Screenshot04-PR03 Payroll Tax

Line 1 is Payroll Tax expense. The description notes the figure is for the total payroll taxes for the payroll run. Be sure to update the Period Ending date with each use of the memorized check.

PR04-Payroll Fees

  • Payee: Payroll Fees
  • Bank Account: the Business Checking account or Payroll Checking account
  • Date: Use the payroll date (not the Period Ending date)
  • Check number: is blank

Screenshot05-PR04 Payroll Fees

Line 1 is the payroll service fees expense. Be sure to update the Period Ending date with each use of the memorized check. If you have the payroll invoice as a separate document, consider attaching it to this transaction (in QBO).

You may prefer to enter the Payroll Fees as a Bill, then mark the Bill as paid. If so, simply memorize a Bill instead of a Check.

Your payroll is now complete.

By creating and memorizing zero dollar checks and then updating them, your entries will create “Matches” in a QBO bank feed.

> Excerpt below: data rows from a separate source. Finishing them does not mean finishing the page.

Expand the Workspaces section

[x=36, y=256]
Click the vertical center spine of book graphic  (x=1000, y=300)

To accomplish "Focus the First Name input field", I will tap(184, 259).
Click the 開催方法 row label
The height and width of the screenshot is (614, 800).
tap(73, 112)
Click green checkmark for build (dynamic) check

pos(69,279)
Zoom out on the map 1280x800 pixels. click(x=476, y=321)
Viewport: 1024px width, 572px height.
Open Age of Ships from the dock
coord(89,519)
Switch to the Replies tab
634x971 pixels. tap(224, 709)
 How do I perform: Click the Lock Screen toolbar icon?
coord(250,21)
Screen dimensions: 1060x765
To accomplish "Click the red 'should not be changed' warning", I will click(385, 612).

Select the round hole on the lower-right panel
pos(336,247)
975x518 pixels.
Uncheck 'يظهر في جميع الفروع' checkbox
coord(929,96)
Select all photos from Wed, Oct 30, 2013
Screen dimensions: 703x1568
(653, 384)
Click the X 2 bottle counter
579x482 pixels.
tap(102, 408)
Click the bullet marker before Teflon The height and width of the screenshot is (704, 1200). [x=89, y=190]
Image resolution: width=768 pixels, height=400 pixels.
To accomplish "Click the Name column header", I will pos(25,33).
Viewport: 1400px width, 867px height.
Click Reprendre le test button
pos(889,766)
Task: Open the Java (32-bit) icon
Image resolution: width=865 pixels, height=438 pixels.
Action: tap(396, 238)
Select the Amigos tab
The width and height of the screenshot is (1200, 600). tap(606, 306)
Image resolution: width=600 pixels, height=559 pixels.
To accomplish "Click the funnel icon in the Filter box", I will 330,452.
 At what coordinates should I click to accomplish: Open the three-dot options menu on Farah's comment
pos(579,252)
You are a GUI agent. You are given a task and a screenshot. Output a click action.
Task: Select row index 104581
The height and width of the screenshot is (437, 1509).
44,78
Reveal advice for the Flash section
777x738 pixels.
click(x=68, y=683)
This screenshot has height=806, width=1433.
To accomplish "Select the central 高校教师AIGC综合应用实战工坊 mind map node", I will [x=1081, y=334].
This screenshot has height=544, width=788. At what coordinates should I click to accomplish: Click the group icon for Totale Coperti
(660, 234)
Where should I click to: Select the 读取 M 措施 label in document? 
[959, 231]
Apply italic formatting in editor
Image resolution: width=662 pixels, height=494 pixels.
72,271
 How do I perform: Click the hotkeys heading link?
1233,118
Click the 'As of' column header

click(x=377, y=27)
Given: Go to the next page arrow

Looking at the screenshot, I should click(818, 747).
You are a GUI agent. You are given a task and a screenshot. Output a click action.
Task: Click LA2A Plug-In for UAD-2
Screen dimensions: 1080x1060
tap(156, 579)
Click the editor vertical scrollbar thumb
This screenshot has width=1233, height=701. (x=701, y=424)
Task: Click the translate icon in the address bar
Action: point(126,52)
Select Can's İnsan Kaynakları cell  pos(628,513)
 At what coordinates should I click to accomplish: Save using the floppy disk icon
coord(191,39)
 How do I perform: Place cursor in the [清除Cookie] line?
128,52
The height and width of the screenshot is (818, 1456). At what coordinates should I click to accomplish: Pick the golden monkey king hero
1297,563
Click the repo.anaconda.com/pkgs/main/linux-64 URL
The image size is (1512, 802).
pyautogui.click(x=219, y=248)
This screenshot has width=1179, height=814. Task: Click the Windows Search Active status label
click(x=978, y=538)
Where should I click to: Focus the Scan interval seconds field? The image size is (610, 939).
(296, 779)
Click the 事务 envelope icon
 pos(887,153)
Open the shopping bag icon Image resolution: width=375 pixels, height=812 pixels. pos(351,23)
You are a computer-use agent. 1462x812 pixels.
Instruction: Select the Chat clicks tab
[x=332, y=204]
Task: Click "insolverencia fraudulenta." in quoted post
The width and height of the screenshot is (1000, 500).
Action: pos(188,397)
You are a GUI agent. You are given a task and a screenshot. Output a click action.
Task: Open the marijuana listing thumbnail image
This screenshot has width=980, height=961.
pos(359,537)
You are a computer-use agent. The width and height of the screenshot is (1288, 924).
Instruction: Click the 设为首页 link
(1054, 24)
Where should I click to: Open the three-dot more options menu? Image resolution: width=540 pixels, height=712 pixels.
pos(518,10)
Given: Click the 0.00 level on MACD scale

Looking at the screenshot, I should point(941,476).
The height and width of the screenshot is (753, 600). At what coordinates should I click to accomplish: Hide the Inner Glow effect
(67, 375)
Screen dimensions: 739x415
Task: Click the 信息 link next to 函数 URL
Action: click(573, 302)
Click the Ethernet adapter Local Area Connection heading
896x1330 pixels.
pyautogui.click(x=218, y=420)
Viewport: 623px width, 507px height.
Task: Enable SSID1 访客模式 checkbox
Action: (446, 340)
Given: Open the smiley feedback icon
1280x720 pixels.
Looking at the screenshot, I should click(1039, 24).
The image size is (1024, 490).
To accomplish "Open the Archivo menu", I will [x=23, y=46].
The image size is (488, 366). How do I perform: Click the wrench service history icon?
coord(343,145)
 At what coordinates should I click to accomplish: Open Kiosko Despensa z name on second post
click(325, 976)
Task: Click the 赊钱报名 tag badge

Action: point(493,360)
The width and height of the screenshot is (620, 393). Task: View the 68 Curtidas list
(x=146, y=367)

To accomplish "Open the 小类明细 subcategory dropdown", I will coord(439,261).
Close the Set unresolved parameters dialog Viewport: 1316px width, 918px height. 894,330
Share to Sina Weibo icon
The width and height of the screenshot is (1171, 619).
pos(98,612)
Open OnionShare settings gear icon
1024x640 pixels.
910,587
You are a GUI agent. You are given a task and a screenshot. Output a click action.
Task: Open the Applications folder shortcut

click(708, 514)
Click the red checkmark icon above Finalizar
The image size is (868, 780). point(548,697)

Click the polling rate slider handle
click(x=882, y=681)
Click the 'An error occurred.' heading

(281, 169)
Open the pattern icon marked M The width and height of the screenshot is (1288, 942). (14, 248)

As a note, after entering payroll, I always run a year-to-date payroll report in QuickBooks, and compare the data to the payroll service’s YTD payroll report, to ensure they are a match.

Other Scenarios

If the business has a more complicated payroll, you can add on what’s needed. Here are some examples:

  • Add extra lines, as needed, for employee deductions for insurance, garnishments, FSA or HSA plans, or retirement savings plans. Use the appropriate accounts from the Chart of Accounts. Just remember, the check total should always be 0.00.
  • Be sure to verify that any applicable manual paychecks have been entered (for that employee who has not signed up for Direct Deposit, or for the final pay for a departing employee).
  • If there is an FSA, HSA or retirement plan which is being funded, consider creating memorized checks for those too, to streamline the entire process.

Conclusion

Using Zero Dollar Checks instead of Journal Entries for the payroll entry, and a dummy Payroll Clearing Bank, has the following benefits:

  • It’s easier to lookup a payroll entry in the Vendor Center by the Payee Name (Payroll Check, Payroll Fee, Net Pay, etc.)
  • The Payroll Clearing Bank also makes it easier to browse all payroll entries.
  • Figures or payees in Zero Dollar Checks will appear in Searches, whereas entries in Journal Entries often do not appear in searches (at least in QB Online).

After-the fact manual payroll entry can take only minutes when using memorized transactions, as long as you have the Payroll Package handy. I also like to throw all the payroll numbers into Excel, for an additional cross check of quarterly and year-to-date totals, but that is a discretionary step.